The other option for determining 'irreversible impairment' was:

"The patient is suffering a medical emergency. Based on examination and interview of the patient by the attending physician, the physician judges that the abortion is necessary to prevent substantial and permanent damage to a major bodily function".

In zero cases was there a determination of a 'medical emergency'. The obvious question then is how many of the 192 late term procedures were due to mental as opposed to physical impairment, and was that mental impairment sufficient to be deemed permanent. The statistics for this question aren't available. (Full Table Available Here in PDF form).

Obviously much of this data and discussion is coming to light because of the murder of Dr. Tiller in Wichita Kansas. According to BeliefNet blogger Steven Waldman, who spoke with Kansas Attorney General Phill Kline, 60 cases of Dr. Tiller's were reviewed, with all 60 having a psychiatric justification.

This certainly throws a wrench in the popular argument of hard line Pro-Choice advocates, those who contend that 'virtually all' late term abortions are to save the life of the mother or are due to some medical emergency.

If there's a psychiatric argument to be made regarding a woman's mental health suffering permanent damage if a pregnancy is allowed to continue, shouldn't that determination be made by a mental health professional? Certainly an 'attending physician' is not sufficient to make such a specialized diagnosis.

Even U.S. president Barack Obama is on record as opposing late term abortion for reasons of mental distress.

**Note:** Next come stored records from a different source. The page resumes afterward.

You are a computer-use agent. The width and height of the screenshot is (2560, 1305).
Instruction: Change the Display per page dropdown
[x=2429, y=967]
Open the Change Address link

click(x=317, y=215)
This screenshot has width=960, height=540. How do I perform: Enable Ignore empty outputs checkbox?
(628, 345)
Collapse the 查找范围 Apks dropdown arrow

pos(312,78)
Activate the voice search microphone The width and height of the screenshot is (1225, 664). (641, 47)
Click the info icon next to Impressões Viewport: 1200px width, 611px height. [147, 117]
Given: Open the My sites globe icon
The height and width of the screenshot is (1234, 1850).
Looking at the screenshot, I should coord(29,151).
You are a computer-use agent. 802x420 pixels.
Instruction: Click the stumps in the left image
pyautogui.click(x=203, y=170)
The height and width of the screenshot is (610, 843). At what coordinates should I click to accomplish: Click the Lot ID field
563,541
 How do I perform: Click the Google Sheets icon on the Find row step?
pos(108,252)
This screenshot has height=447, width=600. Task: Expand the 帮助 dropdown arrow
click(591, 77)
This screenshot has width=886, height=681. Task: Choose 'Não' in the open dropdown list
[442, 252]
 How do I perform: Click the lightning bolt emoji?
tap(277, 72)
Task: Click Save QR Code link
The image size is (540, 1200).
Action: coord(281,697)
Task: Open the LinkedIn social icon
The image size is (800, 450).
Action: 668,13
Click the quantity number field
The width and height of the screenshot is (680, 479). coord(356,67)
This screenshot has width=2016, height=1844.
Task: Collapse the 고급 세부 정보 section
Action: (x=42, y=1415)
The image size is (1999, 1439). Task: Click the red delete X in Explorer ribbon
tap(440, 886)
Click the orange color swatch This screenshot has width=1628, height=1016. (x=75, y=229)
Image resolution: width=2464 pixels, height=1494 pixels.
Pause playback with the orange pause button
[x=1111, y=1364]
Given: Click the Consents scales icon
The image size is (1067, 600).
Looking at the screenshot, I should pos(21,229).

"I don't think that 'mental distress' qualifies as the health of the mother. I think it has to be a serious physical issue that arises in pregnancy, where there are real, significant problems to the mother carrying that child to term".

Okay self described "Femme-Nazis" (not a term I'd use, but some Pro-Choice bloggers have embraced it), go ahead and try to tear me a new one. I still consider myself "Pro-Choice" but I'm not an extremist or a zealot. I see nothing wrong with placing reasonable limitations on a woman's right to choose. And in my opinion restricting access to the procedure post fetal viability, except in cases where the mother's physical health and/or life is very reasonable.